Background Within healthcare, good clinical governance processes within all aspects of medicines management are essential for safe and effective care. The focus of enquiry was driven by the organisation being consistently an outlier within the Hospice UK medication related benchmarking exercise. This piece of work aimed at critically challenging the data with a very clear emphasis on patient related harm incidents. A cornerstone of the discipline is continuous improvement and patient safety is based on learning from errors and adverse events.

Method Medicine related incidents within the hospice incident reporting system were reviewed for the entirety of 2020. The Hospice UK definition of a ‘Medication-related patient safety incident’ was used along with the risk matrix of the actual incident itself.

Results In 2020, a total of 86 medicines related incidents were reported.

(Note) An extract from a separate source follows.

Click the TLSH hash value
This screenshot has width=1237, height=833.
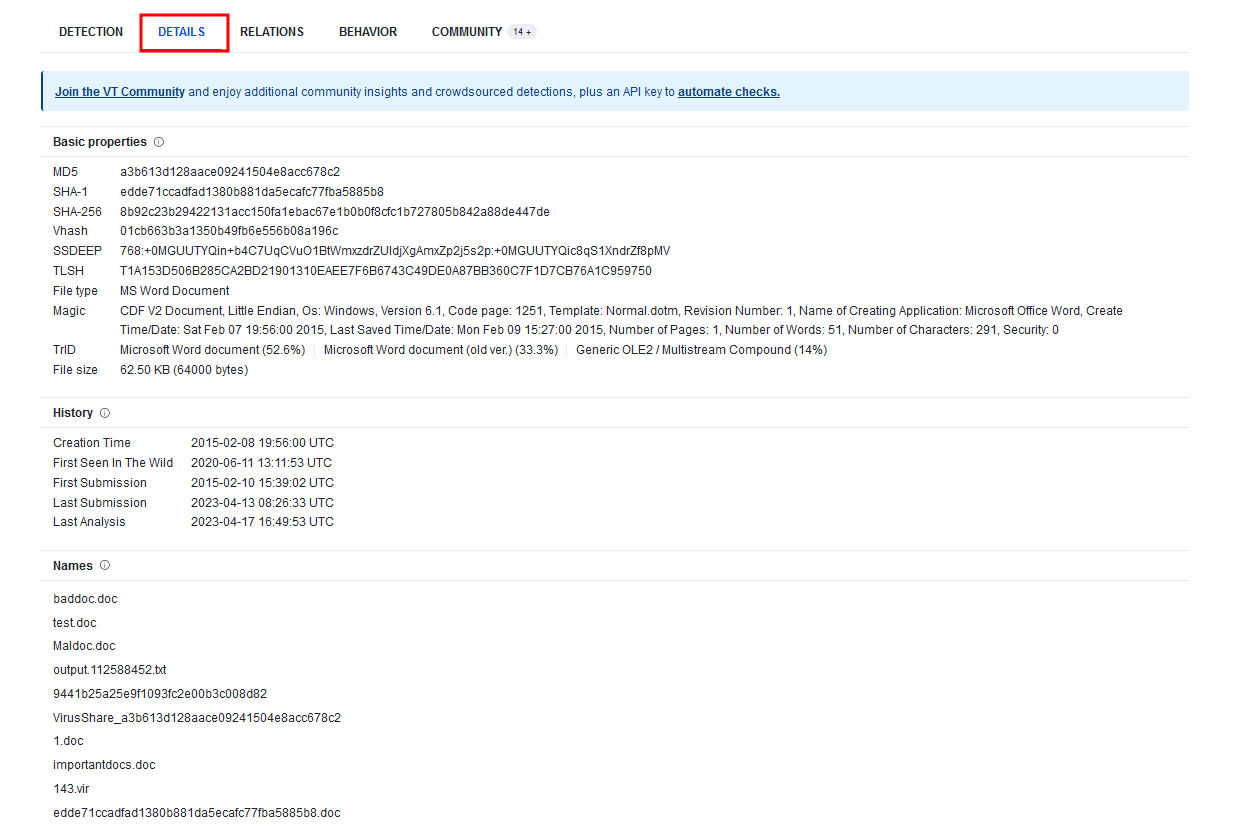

Level 0 Level 1 Level 2 Level 3

29   33   19   5

All 86 Incidents were reviewed by the Hospice Pharmacist initially using the Hospice UK metrics and then subsequently reviewed by the Medical Director. 42 (49%) Vantage Sentinel reports were discounted as they were not considered a ‘Medication- related patient harm incidents’.

44 incidents, i.e. 51% of the reported errors, were actual medication-related patient safety incidents.

Level 0 Level 1 Level 2 Level 3

7   15   17   5

Out of the 44 medication-related patient safety incidents, 18 (41%) were graded correctly and 26 (59%) required re-grading.

Conclusions The need for standardised operational definitions of incidents is critical, both to those reporting and those investigating. Education and prompts within the incident reporting system, have helped employees differentiate what a medication incident is, what a patient safety incident is and what a medication-related patient harm incident is. The organisation convened a pre-meeting called Mini- MOG (Medicines Optimisation Group), which sought to bring multi-professional hospice representation with the aim of consensus with grading but also scrutiny with the investigation. This has led to the organisation being able to prioritise and to share the learning in the spirit of continuous improvement.